(Stored data entries)

================================

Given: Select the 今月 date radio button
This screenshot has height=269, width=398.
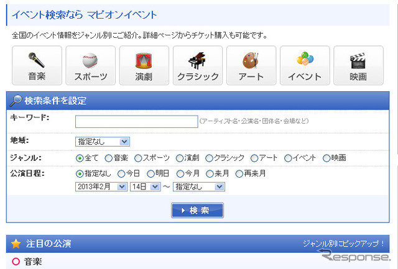Looking at the screenshot, I should pyautogui.click(x=180, y=173).
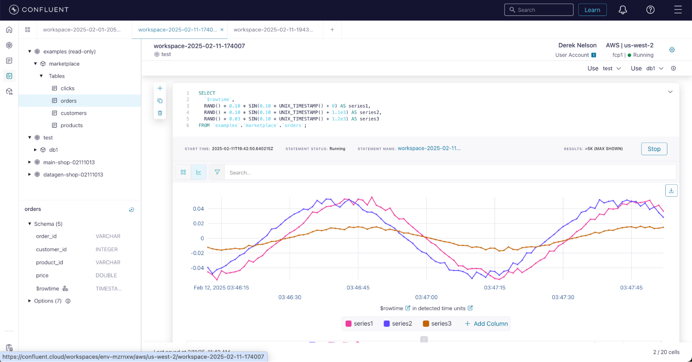The width and height of the screenshot is (692, 362).
Task: Open the help question mark icon
Action: tap(650, 10)

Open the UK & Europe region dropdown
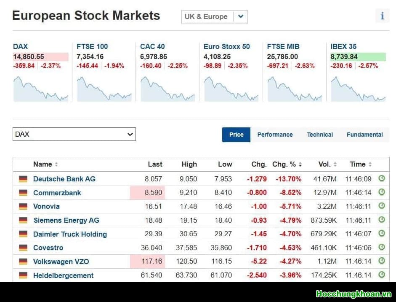click(214, 17)
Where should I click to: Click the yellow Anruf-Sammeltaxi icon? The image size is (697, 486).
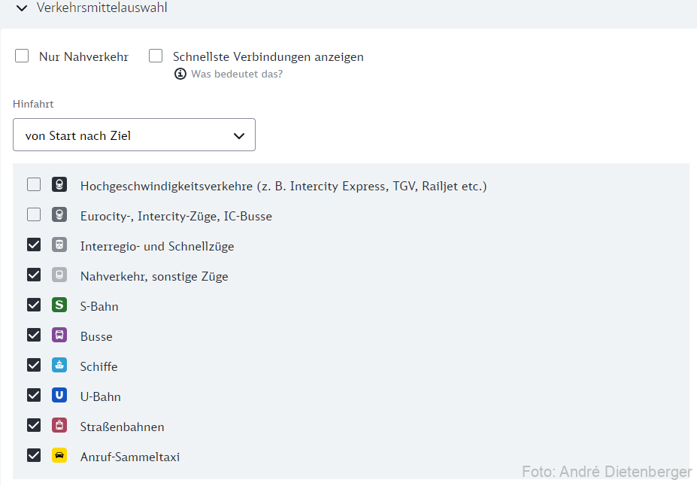[x=59, y=456]
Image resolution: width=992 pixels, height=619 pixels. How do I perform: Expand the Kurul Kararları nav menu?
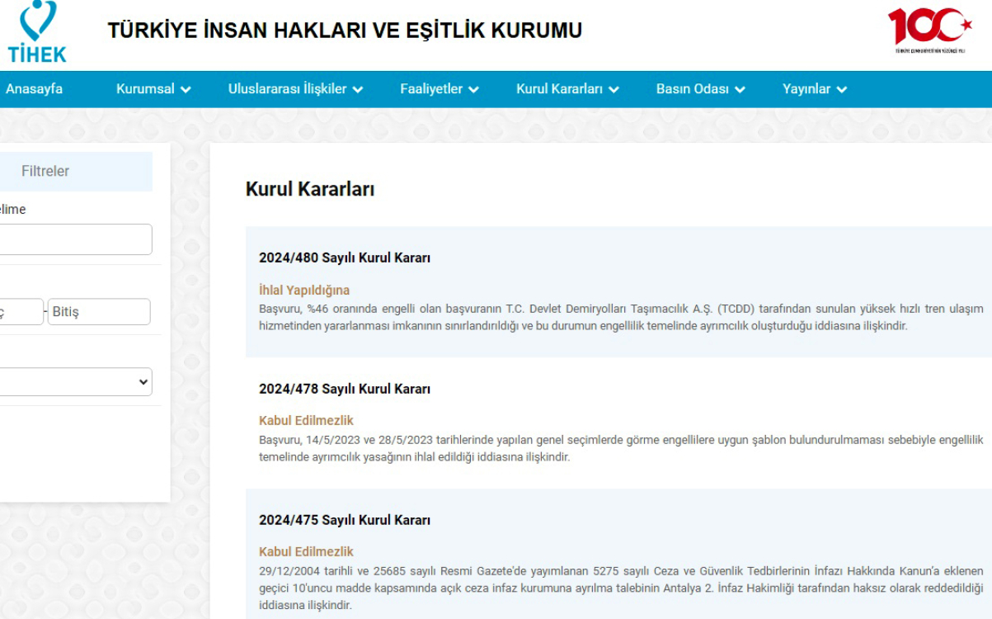coord(567,89)
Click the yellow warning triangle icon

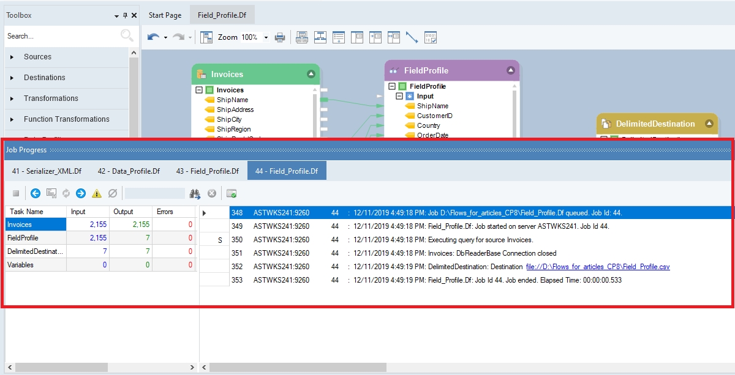(97, 193)
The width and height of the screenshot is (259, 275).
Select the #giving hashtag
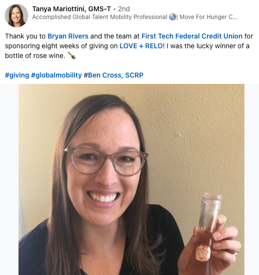click(17, 75)
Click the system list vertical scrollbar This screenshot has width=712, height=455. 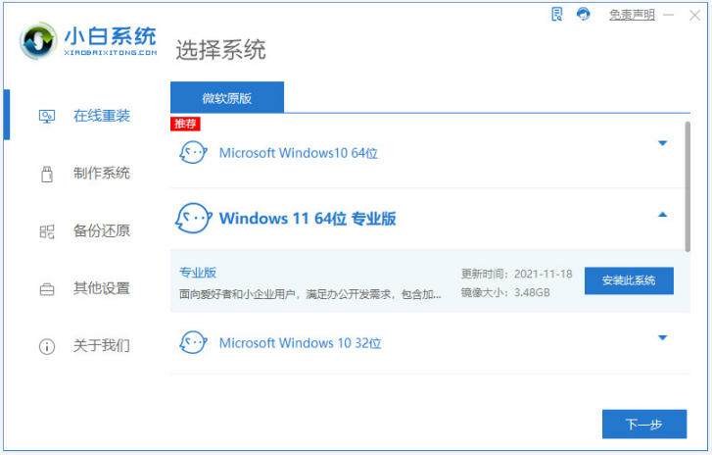688,186
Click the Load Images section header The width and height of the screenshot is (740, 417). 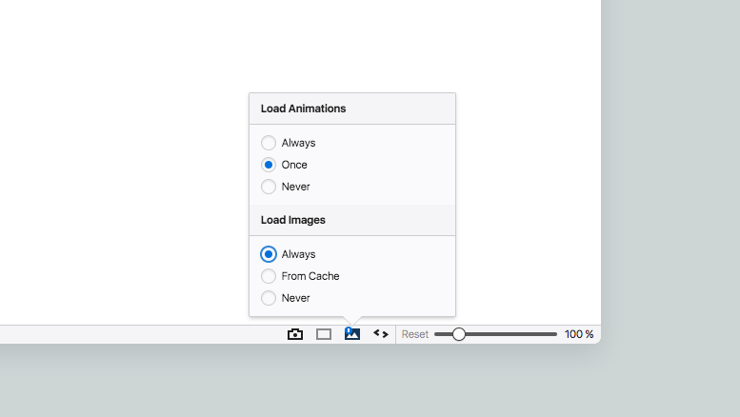coord(293,220)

================================

◆ **Exercise prompt**: From the records above, copy only the lines running from the line containing "Image resolution: width=992" to the line containing "The width and height of the screenshot is (259, 275).", both ends included. Leave the pictures out.

◆ **Final answer**:
Image resolution: width=992 pixels, height=619 pixels. How do I perform: Expand the Kurul Kararları nav menu?
coord(567,89)
Click the yellow warning triangle icon

(97, 193)
The width and height of the screenshot is (259, 275).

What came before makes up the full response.